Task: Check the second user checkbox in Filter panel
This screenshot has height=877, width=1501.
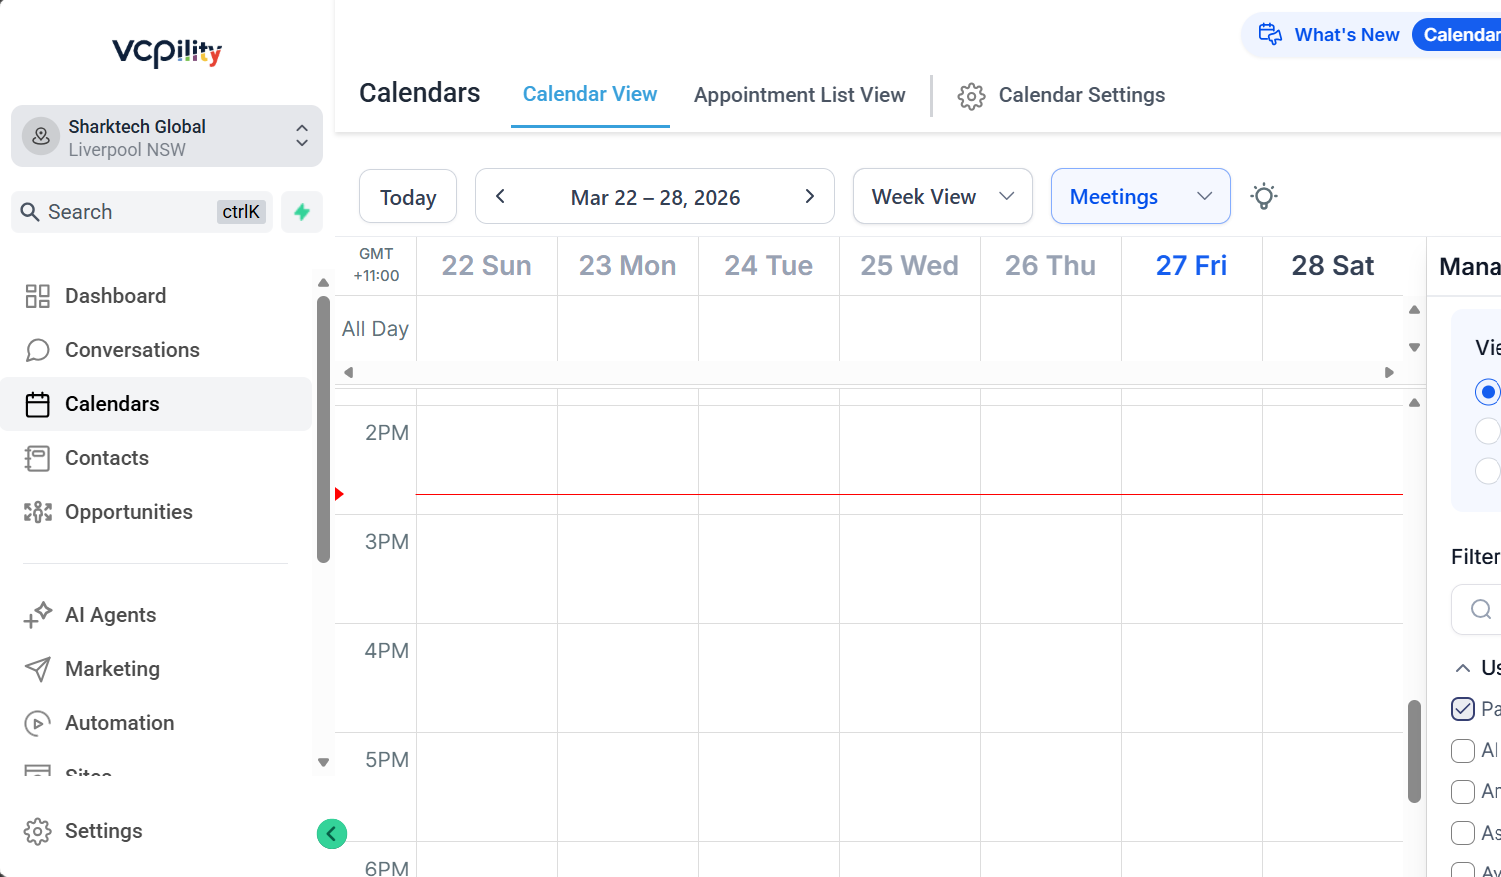Action: pyautogui.click(x=1462, y=750)
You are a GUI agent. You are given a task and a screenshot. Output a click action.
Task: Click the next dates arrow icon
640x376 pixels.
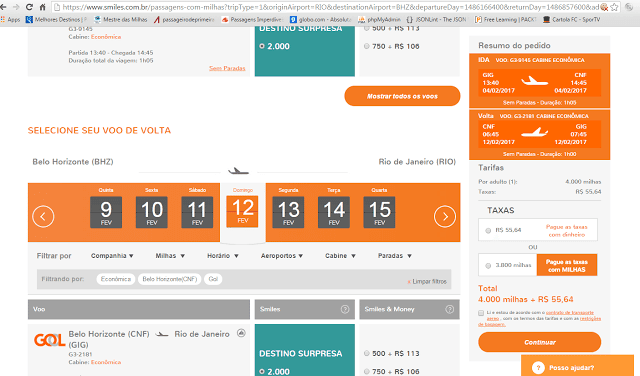pos(444,216)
=-=-=-=-=
▶ [TASK TO CARRY OUT]: Images stay out, but the rest of the records must be retyped exactly.

▶ [ANSWER FOR THIS EXERCISE]:
Task: Check the second user checkbox in Filter panel
This screenshot has height=877, width=1501.
Action: pyautogui.click(x=1462, y=750)
You are a GUI agent. You are given a task and a screenshot. Output a click action.
Task: Click the next dates arrow icon
640x376 pixels.
pos(444,216)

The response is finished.